*What to work on*. What you return must be an exact copy of the lines in the listing below between the line holding "Go to the 排行 page in the sidebar" and the line holding "Given: Click the 安全设置 link in banner", inclusive, and nothing more.

-------- Material for this task

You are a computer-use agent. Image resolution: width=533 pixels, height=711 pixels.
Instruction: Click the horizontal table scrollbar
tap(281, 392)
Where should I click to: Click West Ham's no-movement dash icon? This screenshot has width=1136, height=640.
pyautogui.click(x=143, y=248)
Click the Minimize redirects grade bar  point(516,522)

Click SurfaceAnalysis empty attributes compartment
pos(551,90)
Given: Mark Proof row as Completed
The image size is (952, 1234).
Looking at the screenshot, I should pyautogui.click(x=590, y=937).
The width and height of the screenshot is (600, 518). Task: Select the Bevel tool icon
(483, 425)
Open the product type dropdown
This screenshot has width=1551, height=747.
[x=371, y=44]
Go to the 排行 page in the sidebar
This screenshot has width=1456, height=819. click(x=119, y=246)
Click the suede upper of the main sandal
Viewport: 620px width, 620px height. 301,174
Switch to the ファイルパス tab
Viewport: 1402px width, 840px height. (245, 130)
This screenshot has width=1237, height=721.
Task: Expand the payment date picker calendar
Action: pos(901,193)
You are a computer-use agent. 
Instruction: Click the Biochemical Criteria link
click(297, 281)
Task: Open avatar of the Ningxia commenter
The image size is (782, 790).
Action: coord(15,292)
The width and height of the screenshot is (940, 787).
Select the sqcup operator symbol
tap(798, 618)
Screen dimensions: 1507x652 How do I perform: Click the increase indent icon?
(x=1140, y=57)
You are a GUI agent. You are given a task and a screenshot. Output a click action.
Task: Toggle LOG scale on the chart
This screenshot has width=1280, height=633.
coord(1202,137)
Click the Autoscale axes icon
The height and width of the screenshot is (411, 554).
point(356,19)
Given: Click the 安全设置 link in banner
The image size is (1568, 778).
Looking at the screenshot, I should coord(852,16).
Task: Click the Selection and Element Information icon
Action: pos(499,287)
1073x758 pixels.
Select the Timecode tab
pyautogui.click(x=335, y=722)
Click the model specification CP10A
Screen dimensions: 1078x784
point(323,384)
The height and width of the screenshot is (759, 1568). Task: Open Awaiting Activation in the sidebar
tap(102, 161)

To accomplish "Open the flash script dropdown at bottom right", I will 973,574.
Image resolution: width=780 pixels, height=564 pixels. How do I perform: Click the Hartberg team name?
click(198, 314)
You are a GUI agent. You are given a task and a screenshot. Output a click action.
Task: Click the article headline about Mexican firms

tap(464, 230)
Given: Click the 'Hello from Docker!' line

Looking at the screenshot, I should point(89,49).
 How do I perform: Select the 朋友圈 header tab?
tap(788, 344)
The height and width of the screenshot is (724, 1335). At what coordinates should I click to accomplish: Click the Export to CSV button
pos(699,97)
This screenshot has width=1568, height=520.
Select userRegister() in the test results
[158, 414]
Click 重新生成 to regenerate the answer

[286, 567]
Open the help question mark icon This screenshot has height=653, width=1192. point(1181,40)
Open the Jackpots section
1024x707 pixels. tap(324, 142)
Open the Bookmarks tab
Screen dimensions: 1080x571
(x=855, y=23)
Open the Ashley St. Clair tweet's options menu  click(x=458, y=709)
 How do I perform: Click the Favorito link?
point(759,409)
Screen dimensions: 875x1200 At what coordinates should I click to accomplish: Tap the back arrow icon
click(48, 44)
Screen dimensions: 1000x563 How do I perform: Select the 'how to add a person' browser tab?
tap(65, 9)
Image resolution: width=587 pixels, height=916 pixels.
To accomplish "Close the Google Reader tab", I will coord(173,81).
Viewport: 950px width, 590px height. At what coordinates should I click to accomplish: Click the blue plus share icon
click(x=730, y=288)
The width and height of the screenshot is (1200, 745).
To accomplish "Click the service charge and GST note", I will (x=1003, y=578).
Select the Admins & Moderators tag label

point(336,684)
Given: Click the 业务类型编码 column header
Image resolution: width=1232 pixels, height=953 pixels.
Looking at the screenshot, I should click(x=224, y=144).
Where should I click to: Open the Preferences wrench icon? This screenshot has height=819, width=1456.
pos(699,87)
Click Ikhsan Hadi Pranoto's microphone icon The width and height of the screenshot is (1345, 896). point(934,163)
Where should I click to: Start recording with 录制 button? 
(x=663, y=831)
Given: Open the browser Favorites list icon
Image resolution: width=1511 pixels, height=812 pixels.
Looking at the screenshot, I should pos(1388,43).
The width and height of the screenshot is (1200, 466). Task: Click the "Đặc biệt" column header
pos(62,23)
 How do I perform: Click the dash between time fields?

----------------

*Task solution*.
Go to the 排行 page in the sidebar
This screenshot has width=1456, height=819. click(x=119, y=246)
Click the suede upper of the main sandal
Viewport: 620px width, 620px height. 301,174
Switch to the ファイルパス tab
Viewport: 1402px width, 840px height. (245, 130)
This screenshot has width=1237, height=721.
Task: Expand the payment date picker calendar
Action: pos(901,193)
You are a computer-use agent. 
Instruction: Click the Biochemical Criteria link
click(297, 281)
Task: Open avatar of the Ningxia commenter
The image size is (782, 790).
Action: coord(15,292)
The width and height of the screenshot is (940, 787).
Select the sqcup operator symbol
tap(798, 618)
Screen dimensions: 1507x652 How do I perform: Click the increase indent icon?
(x=1140, y=57)
You are a GUI agent. You are given a task and a screenshot. Output a click action.
Task: Toggle LOG scale on the chart
This screenshot has width=1280, height=633.
coord(1202,137)
Click the Autoscale axes icon
The height and width of the screenshot is (411, 554).
point(356,19)
Given: Click the 安全设置 link in banner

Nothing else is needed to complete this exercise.